By John Brown
I’m betting in the last few weeks you have probably determined that this year you’re going to eat better and exercise more. Or maybe you’ve decided that you’re going to improve your marriage relationship. Or finally get your finances in control. Or stop watching so much TV. Or one of a dozen other things. The bad news is that such resolutions frequently fail.
They fail, not because we can’t change, but because we rely on the wrong thing to make the change.
BJ Fogg is a research at Stanford and has spent his career studying persuasion and habit. He works with companies to help them create products that are habit-forming. Think about Facebook, Twitter, or Candy Crush, and the habits those products form. These and similar companies have implemented the principles of habit so well that their products have become, for some, something of an addiction.
Fogg has identified three things that must be present if we’re going to do something:
- The motivation to do the thing
- The ability to do the thing
- A trigger to remind us to do the thing
When those three things are present, we act. And we often do so without thinking. If one of those three elements is missing, we don’t act. The problem is that most of us try to change by focusing on motivation.
We tell ourselves that this time we’re really going to do it. We pump ourselves up. But motivation eventually drops—it always drops—and we suddenly look back seven months later realizing we failed to change.
There’s a much more effective way to grow habits and meet goals and change our lives. And Fogg has written a book that reveals the surprising, research-based secrets of how to do it. It’s called Tiny Habits: The Small Changes That Change Everything, and it’s available now.
If you want to change, the key is to start small, start tiny, and grow a new habit. And you can learn how to do this by reading Fogg’s book.
I took Fogg’s course a couple of years ago and immediately found success in forming new habits that had previously defied me. If I can do it, so can you. Make this year the year you really do start to eat better, exercise more, find more fun in your marriage, get better grades, or whatever it is that you want to change.
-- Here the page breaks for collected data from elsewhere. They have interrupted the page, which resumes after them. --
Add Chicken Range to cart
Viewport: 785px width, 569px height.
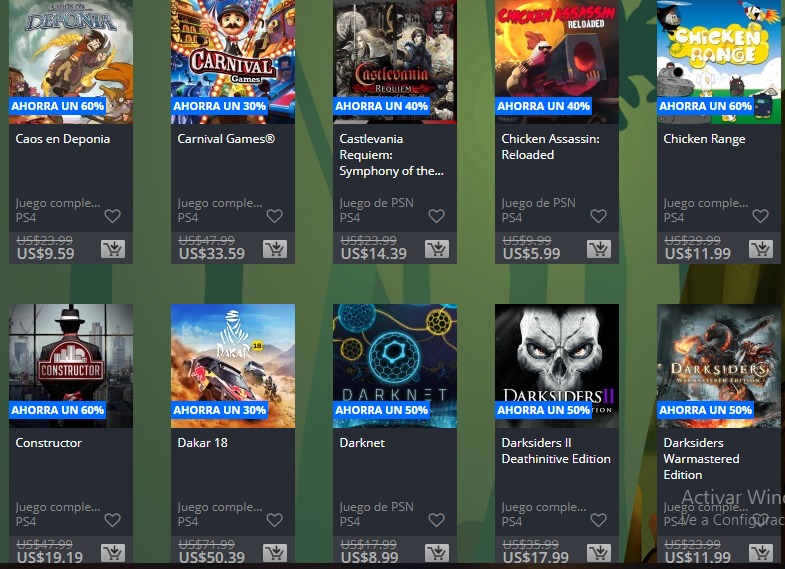pyautogui.click(x=761, y=249)
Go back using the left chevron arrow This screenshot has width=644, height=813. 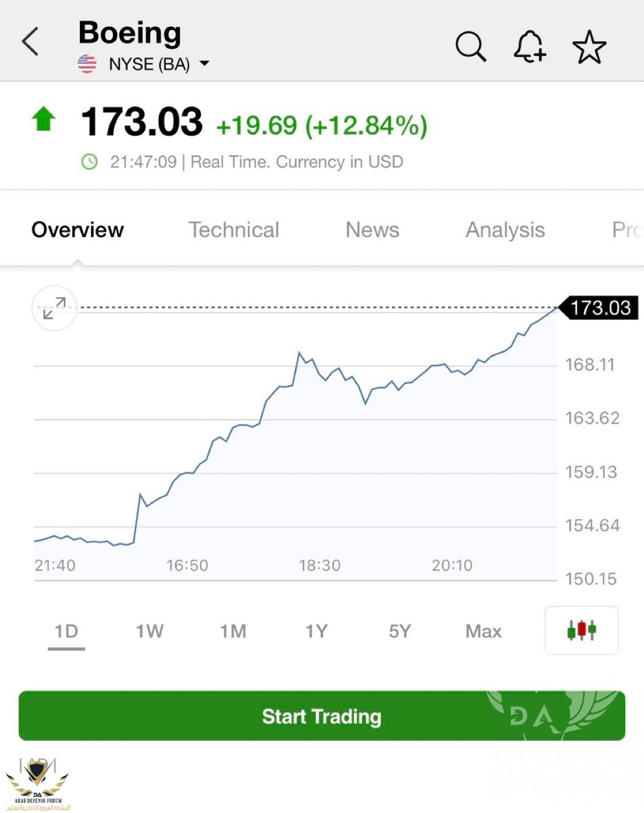[x=30, y=41]
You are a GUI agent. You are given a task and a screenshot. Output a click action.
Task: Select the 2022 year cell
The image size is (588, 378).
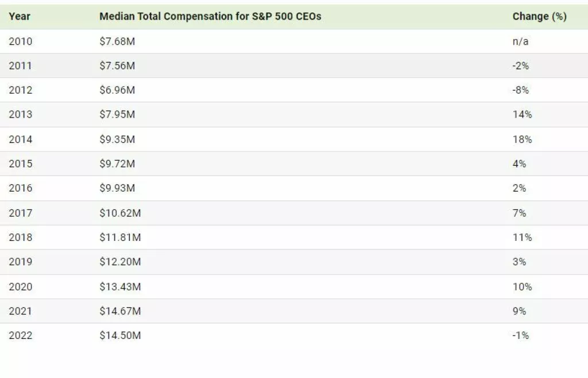point(21,336)
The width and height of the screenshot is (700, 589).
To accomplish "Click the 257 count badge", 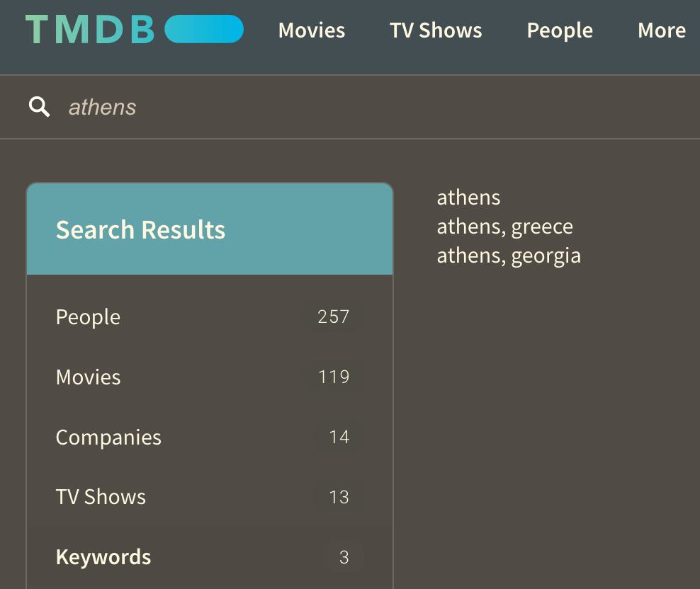I will point(334,316).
Give Fogg’s book a try. I think you’ll be happy you did.
In my last two columns I shared some of the surprising, research-based benefits of eating a whole-food plant-based diet. If you haven’t read or listened to The China Study by T. Colin Campbell, let me recommend it to you again. Campbell is one of the foremost researchers in the nation on nutrition. Listen to what he has to say and make up your own mind about the evidence.
For more research-based evidence, you might also want to subscribe to the daily emails at NutritionFacts.org. It’s a site run by Michael Greger, M.D. FACLM, who combs through all the research out there on nutrition so you and I don’t have to. He then presents the facts in short videos.
Recent videos have included:
• How to Get the Benefits of Aspirin Without the Risks
• Does Intermittent Fasting Increase Human Life Expectancy?
• How Much Vitamin C Should You Get Every Day?
• Are Weight-Loss Supplements Safe?
He and his team will sometimes go through dozens or hundreds of studies to find what the science really says. If you’re looking for what the research on nutrition has to say, I think you’ll enjoy his short daily videos.